• **Problem to work on**
The records follow. Filter them to the lines that hold "Open".

• **Data in this exercise**
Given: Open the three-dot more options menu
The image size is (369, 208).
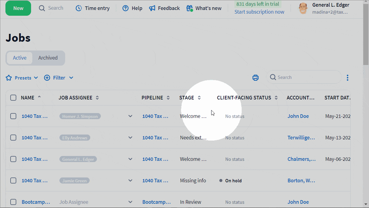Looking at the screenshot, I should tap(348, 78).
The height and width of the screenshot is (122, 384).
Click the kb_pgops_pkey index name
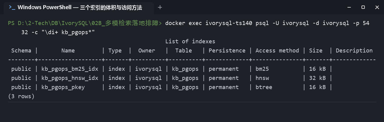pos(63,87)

--

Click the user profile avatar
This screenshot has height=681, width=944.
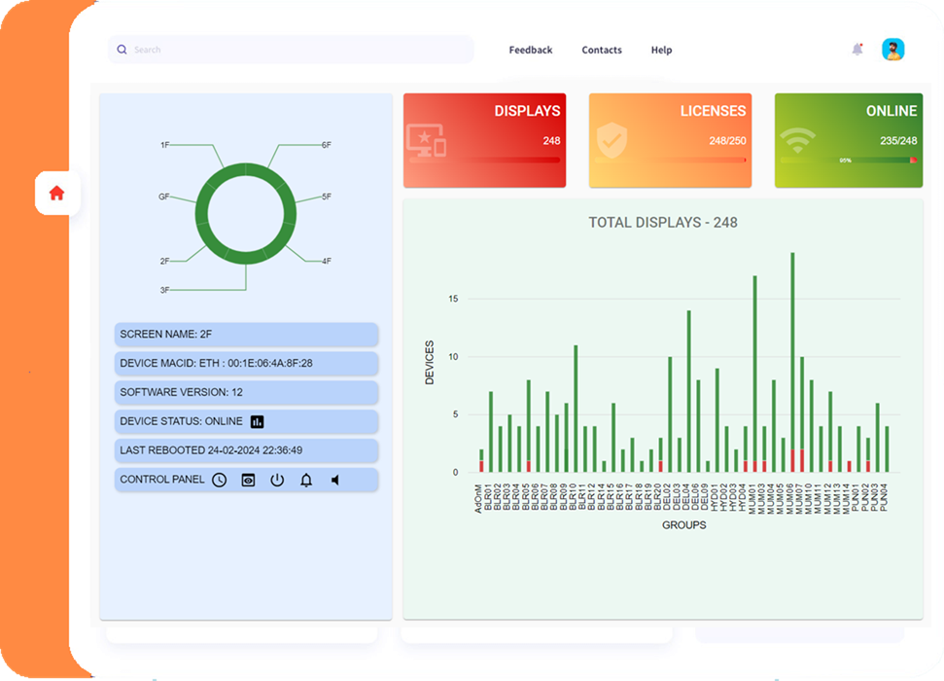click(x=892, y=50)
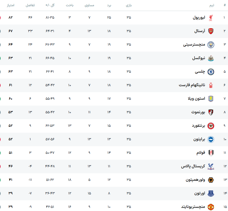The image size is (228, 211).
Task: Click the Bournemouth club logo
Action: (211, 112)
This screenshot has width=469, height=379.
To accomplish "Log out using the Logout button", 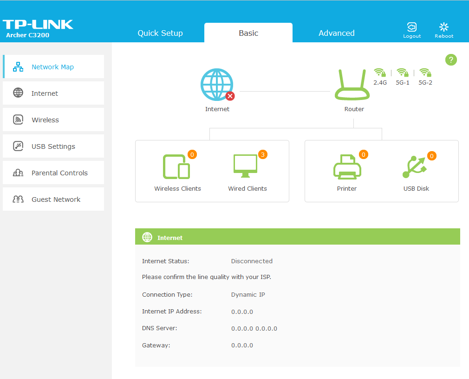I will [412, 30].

---

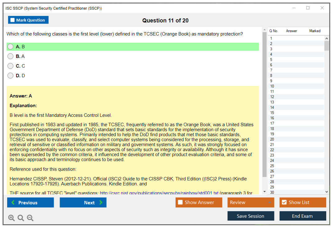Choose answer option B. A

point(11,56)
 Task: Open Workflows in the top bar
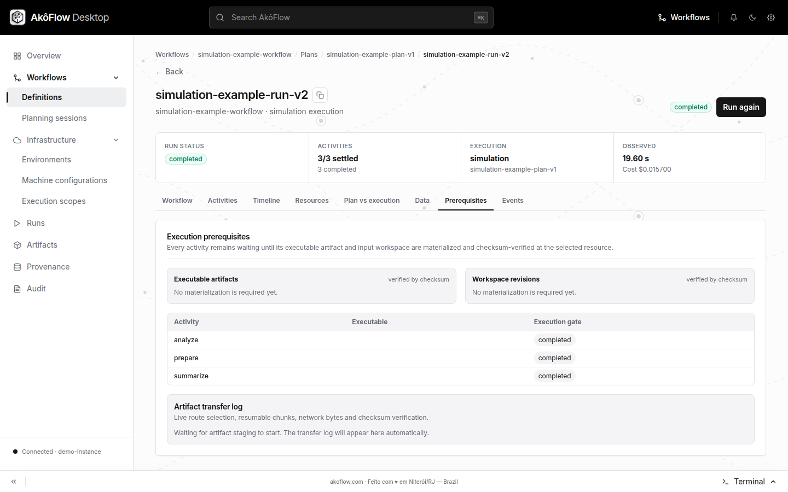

• **Written answer**
Given: Open the three-dot more options menu
 Task: Open Workflows in the top bar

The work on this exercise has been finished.